We sincerely appreciate the insightful comments regarding our study on the impact of metabolic dysfunction on fibrosis regression following direct-acting antiviral (DAA) therapy in patients with chronic hepatitis C (CHC) [1]. The editorial highlights critical issues in understanding fibrosis regression in the context of viral eradication and metabolic dysfunction [2]. We would like to take the opportunity to address the major points raised and provide additional context for our findings.

We acknowledge the concerns regarding the interpretation of fibrosis regression based on non-invasive tests (NITs), such as the Fibrosis-4 index and liver stiffness measurement (LSM) using vibration-controlled transient elastography. Rapid changes in these tests after DAA therapy might reflect a decrease in necroinflammation, rather than true fibrosis regression [3,4]. Nevertheless, we believe our study adds to the evidence that metabolic dysfunction, particularly type 2 diabetes mellitus (T2D) and hypercholesterolemia, negatively affects the likelihood of fibrosis regression after DAA treatment, independent of achieving a sustained virologic response (SVR). Persistent metabolic risks prolong the fibrotic burden, despite hepatitis C virus eradication, emphasizing the requirement for precise patient monitoring beyond SVR. Although this improvement is often attributed to reduced necroinflammation, rather than to true fibrosis regression, our findings indicate that serum-based biomarkers and LSM changes reflect fibrosis regression more sensitively in the early post-SVR period. The differences between histological and NIT-based fibrosis regression measurements highlight the need for further research to elucidate their distinct implications for liver health.

An important point was raised regarding dynamic changes in steatotic liver disease (SLD) post-SVR. We noticed that more patients were diagnosed with SLD after SVR, possibly because of the changes in metabolism following viral clearance.

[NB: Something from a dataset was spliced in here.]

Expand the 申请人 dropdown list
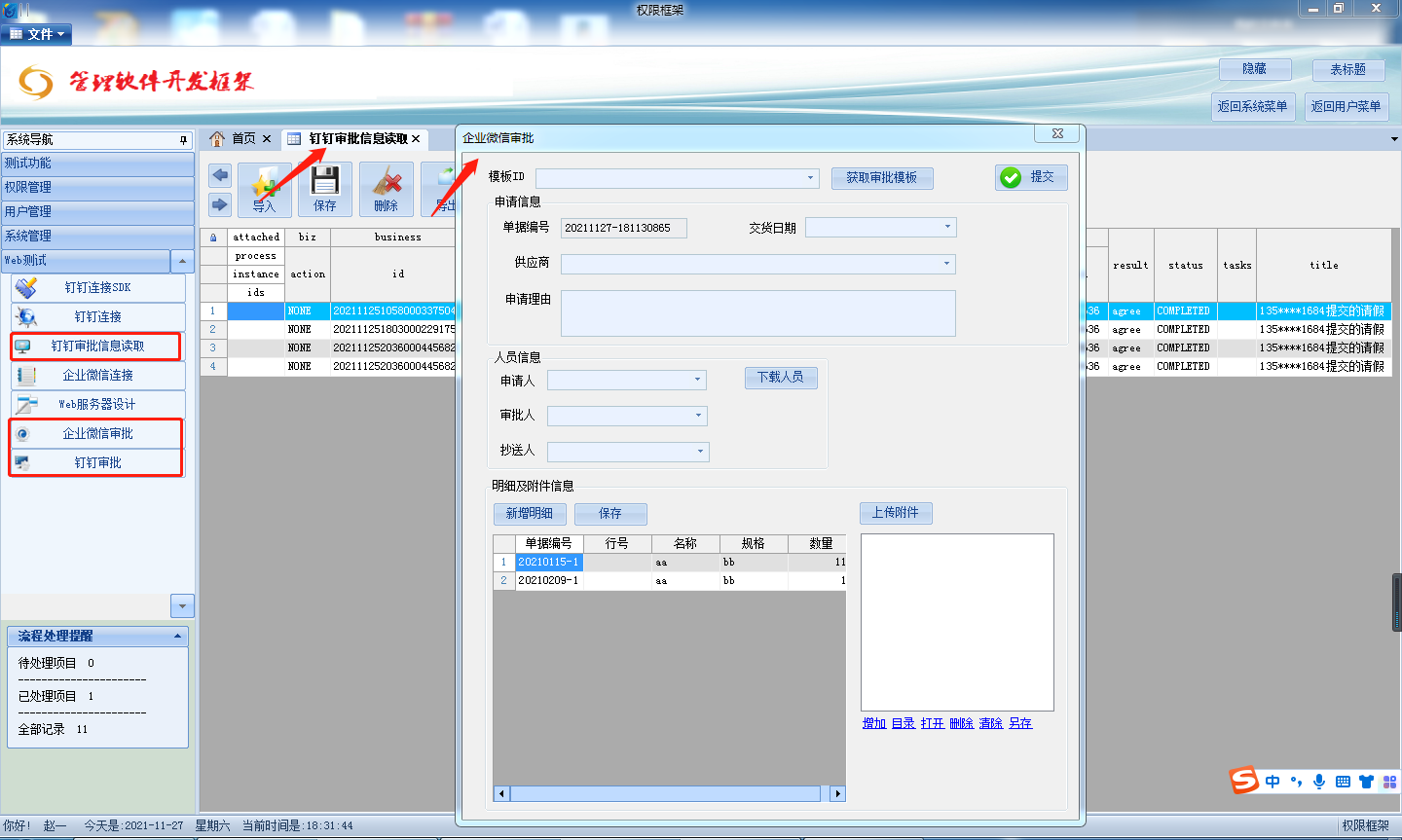point(697,380)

The mechanisms explaining this phenomenon remain incompletely understood, but may involve alterations in lipid metabolism and insulin sensitivity post-SVR. A previous study showed that DAA therapy leads to increased total cholesterol and low-density lipoprotein (LDL) cholesterol levels [5]. Similar findings were reported with various DAA combinations, showing increased insulin resistance, serum total cholesterol levels, and LDL cholesterol levels during treatment [6]. Furthermore, our findings suggest that patients with pre-existing metabolic risk factors are more likely to have persistent fibrosis, presenting the interplay between metabolic dysfunction and liver fibrosis in the DAA era.

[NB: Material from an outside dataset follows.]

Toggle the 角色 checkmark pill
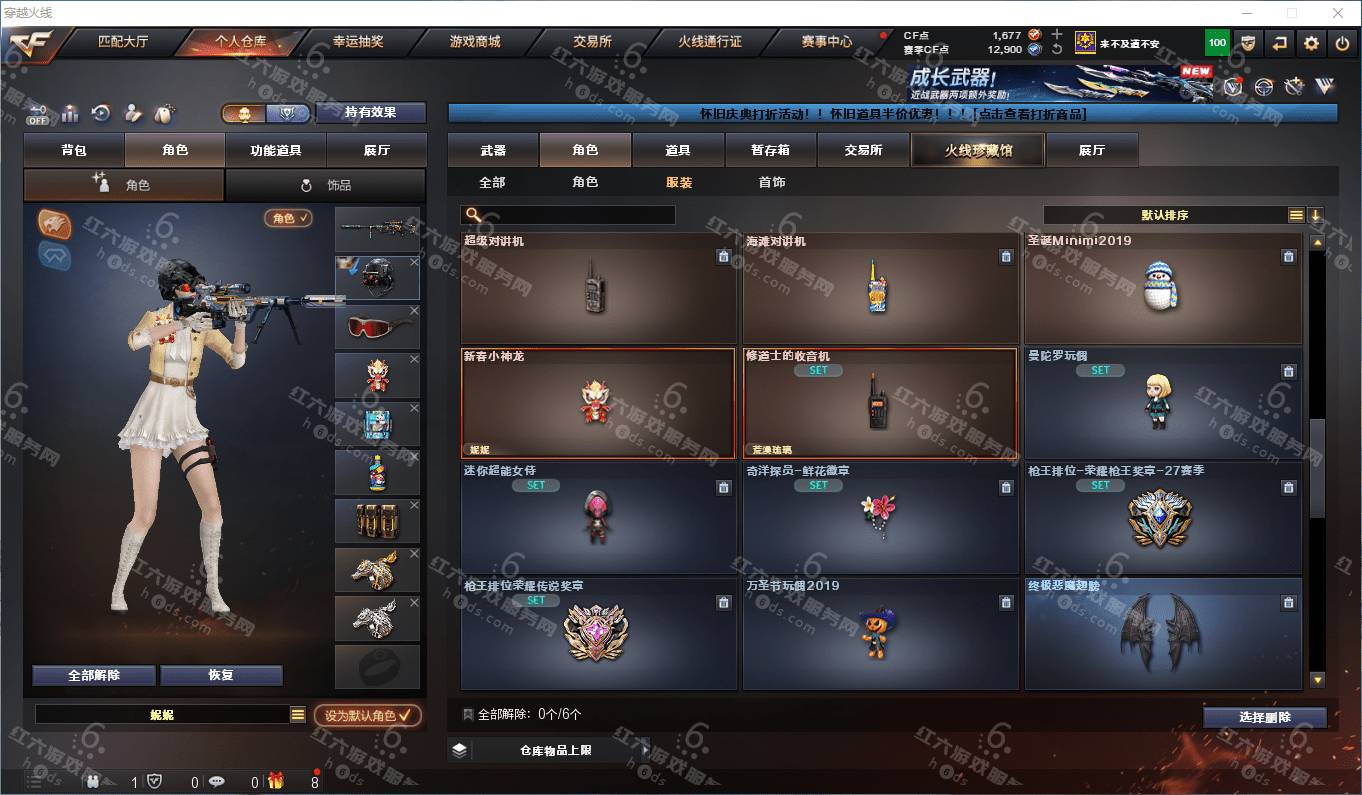Viewport: 1362px width, 795px height. pos(288,217)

Our study also examined long-term liver-related outcomes, including hepatic decompensation and the incidence of hepatocellular carcinoma (HCC), following DAA therapy. We observed that patients with T2D and hypercholesterolemia presented an increased risk of adverse liver-related outcomes, despite achieving SVR, supporting previous studies that demonstrated a link between metabolic dysfunction and liver disease progression [7,8]. While some studies have suggested that metabolic dysfunction does not play a dominant role in hepatic decompensation after SVR, the association between cardiometabolic risk factors and HCC development remains evident [9,10]. Given these findings, further research is needed to clarify the specific pathways through which metabolic dysfunction contributes to the risk of liver disease progression in patients with CHC. Additionally, investigating whether targeted interventions, such as lipid-lowering or insulin-sensitizing therapies, could reduce this risk is essential. Future studies should also incorporate generalized patient populations and use advanced imaging and biomarker analyses for risk prediction models and the optimization of post-SVR management strategies.

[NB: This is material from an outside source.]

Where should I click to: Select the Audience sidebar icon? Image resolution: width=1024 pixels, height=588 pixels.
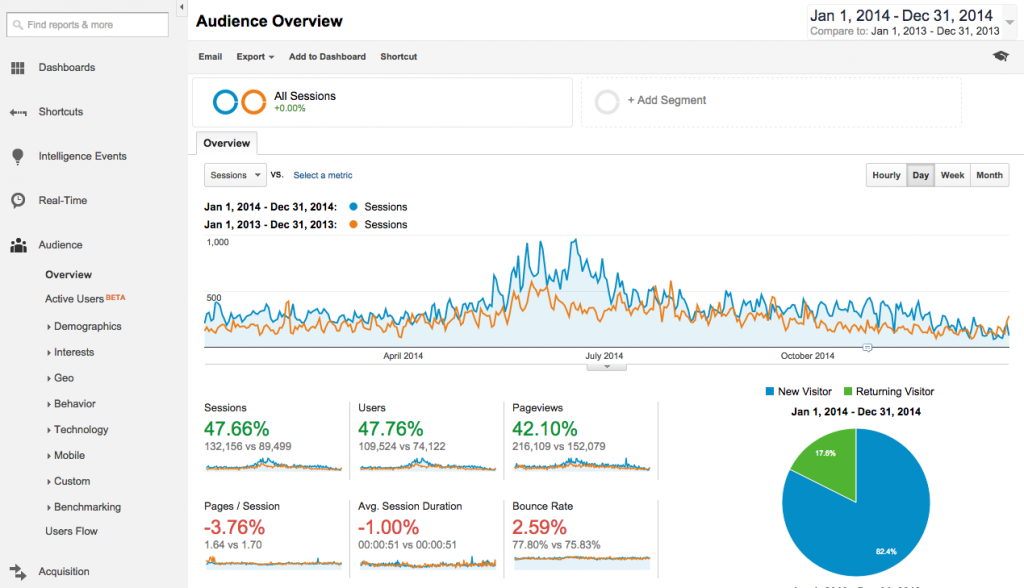pyautogui.click(x=18, y=245)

Although fibrosis regression is a key indicator of liver disease, identifying other metabolic risk factors that contribute to adverse liver-related outcomes is equally important. Lifestyle modifications, including dietary changes, weight management, and increased physical activity, should be emphasized as part of post-DAA care. Another critical aspect that warrants further investigation is the potential effect of genetic predisposition on post-SVR fibrosis regression. Genetic polymorphisms related to lipid metabolism, insulin resistance, and inflammatory pathways may influence the variability observed in fibrosis outcomes among different patient populations [11]. Understanding these genetic factors may facilitate the development of personalized therapeutic approaches that enhance fibrosis regression.

Future studies should focus on distinguishing true fibrotic regression from reduced inflammation. Longitudinal data incorporating histological confirmation or magnetic resonance elastography may provide a more precise assessment of fibrosis dynamics. Further research should explore whether targeted metabolic interventions, such as lipid-lowering or insulin-sensitizing therapies, can enhance fibrosis regression in this high-risk population.

We appreciate the opportunity to discuss our findings further in response to the editorial comments. Our study highlights the impact of metabolic dysfunction on liver fibrosis regression after SVR and the requirement for comprehensive metabolic management in this patient population. By integrating metabolic interventions, personalized medicine approaches, and long-term monitoring, we optimized outcomes and improved the overall prognosis of patients with CHC after DAA therapy. We hope that our research contributes to a broader discussion on optimizing post-DAA care to improve long-term liver health.